Text extract:
[start]
# Donatello's Growth Over Time



## DreadHeadMomma (Jan 11, 2012)

I've seen a couple posts like this and thought it was a wonderful idea to keep track of the my little one growing.

12/16/2011
Taken the day we brought him home. I hadn't bought a scale yet so I'm not sure how much he weighted then. I hated that the woman at the shop marked him like that. I'm so glad I got the X's off of him.






01/06/2012
2" 67g
His coloring has changed so much since we brought him home. He is so much brighter and so much more active now


----------



## Jacob (Jan 11, 2012)

Looks Great, Im Excited To See How Much Weights Its Gain In A Month


----------



## ALDABRAMAN (Jan 11, 2012)




----------



## DesertGrandma (Jan 11, 2012)

Cute little girl/guy


----------



## dmarcus (Jan 11, 2012)

Very cute little one...


----------



## Melly-n-shorty (Jan 11, 2012)

Great idea! I look forward to seeing updates!

He has alreay gotten some nice new growth


----------



## DreadHeadMomma (Jan 13, 2012)

01/13/2012
2" 73g
Gained 6g this week


----------



## Melly-n-shorty (Jan 13, 2012)

He is such a cutie!


----------



## JensenEmpire (Jan 13, 2012)

My sulcata seems to be getting darker as he gets older. I wonder what causes the color change?


----------



## DreadHeadMomma (Jan 13, 2012)

JensenEmpire said:


> My sulcata seems to be getting darker as he gets older. I wonder what causes the color change?



I've noticed that in other people's pictures too. I think mine has actually lightened up a little since I got him. Either that or his color is just coming out more now that he's in a better environment (his cage at the pet store was horrible. He was in a tank with 4 other sulcatas and a water dragon. No uvb light at all and no water.) I wonder if he's gonna get darker as he grows as well.


----------



## DreadHeadMomma (Jan 20, 2012)

1/20/2012
2 1/2" 76g 
Gained 3g this week.

Fresh out of his morning soak


----------



## DreadHeadMomma (Feb 3, 2012)

2/3/2012
2 1/2" 87g

I forgot to post last week but he was around 78g last Friday. He's gained 11g in the last two weeks. He's starting to get really friendly. He's never really been too shy, but now when I walk up to the cage he comes walking to the front. He also comes when I talk to him. I know he's just expecting food, but I still love it 

Morning soak 





Breakfast


----------



## DreadHeadMomma (Feb 10, 2012)
[end]
Data extract:
[start]
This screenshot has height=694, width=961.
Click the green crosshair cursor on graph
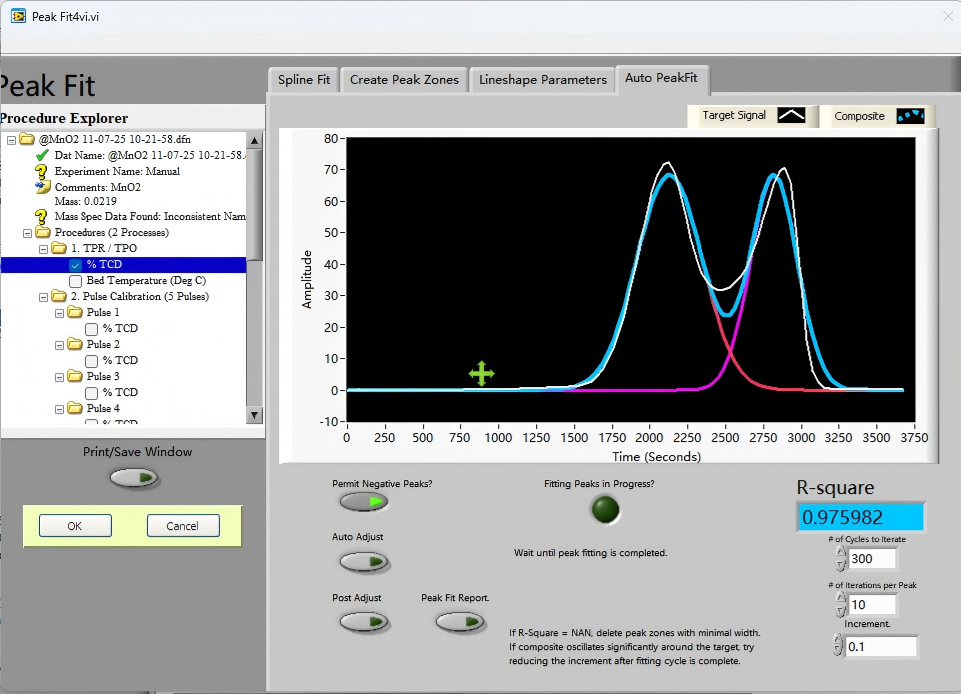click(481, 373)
[end]
[start]
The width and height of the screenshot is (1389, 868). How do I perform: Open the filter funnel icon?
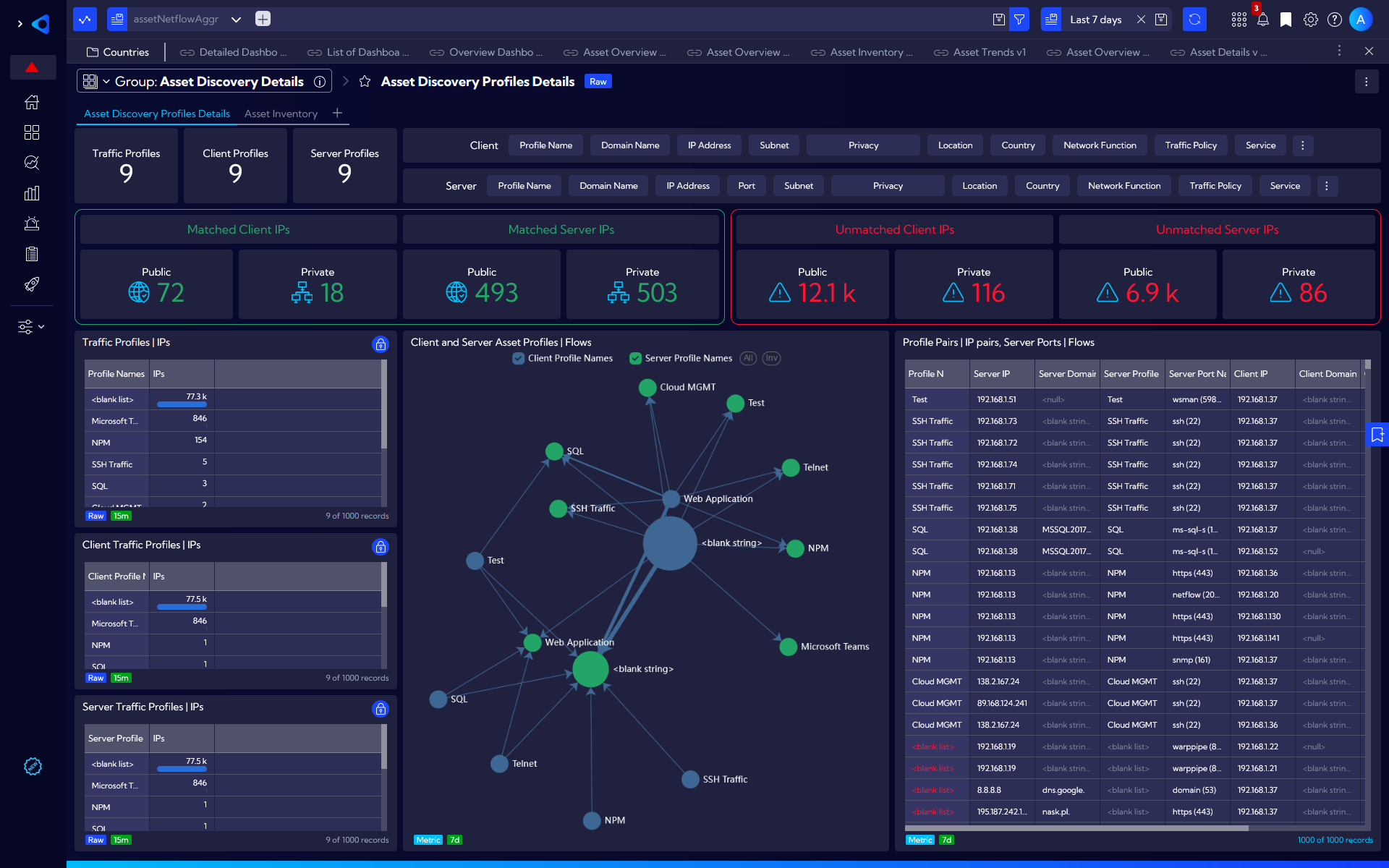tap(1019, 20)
[end]
[start]
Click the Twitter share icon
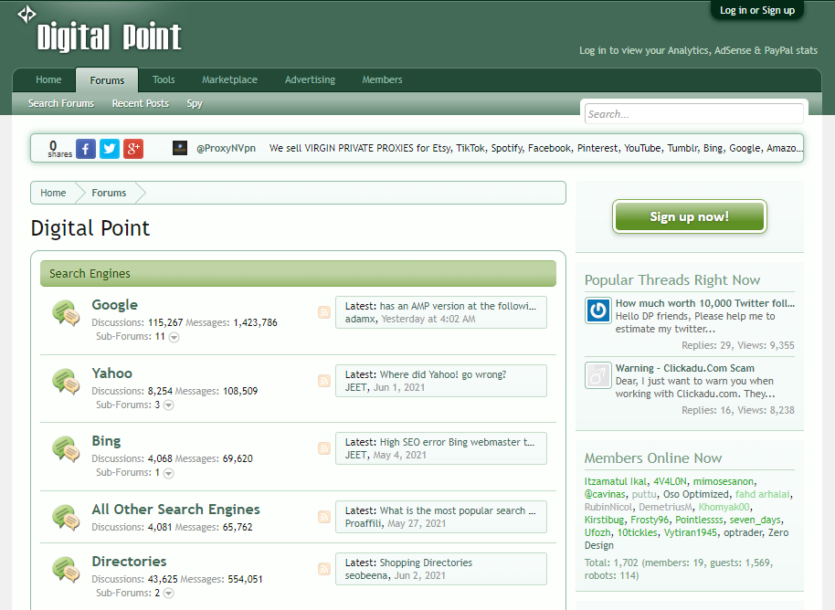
[end]
Work to do:
A – In the thread on Donatello's growth, write out the part that opens with the words "I've noticed that" and closes with "(Jan 20, 2012)", substituting "reptile shop" for "pet store".
B – According to the thread on Donatello's growth, how many other sulcatas shared his tank at the pet store?

Full solutions:
A –
I've noticed that in other people's pictures too. I think mine has actually lightened up a little since I got him. Either that or his color is just coming out more now that he's in a better environment (his cage at the reptile shop was horrible. He was in a tank with 4 other sulcatas and a water dragon. No uvb light at all and no water.) I wonder if he's gonna get darker as he grows as well.


----------



## DreadHeadMomma (Jan 20, 2012)

B – Four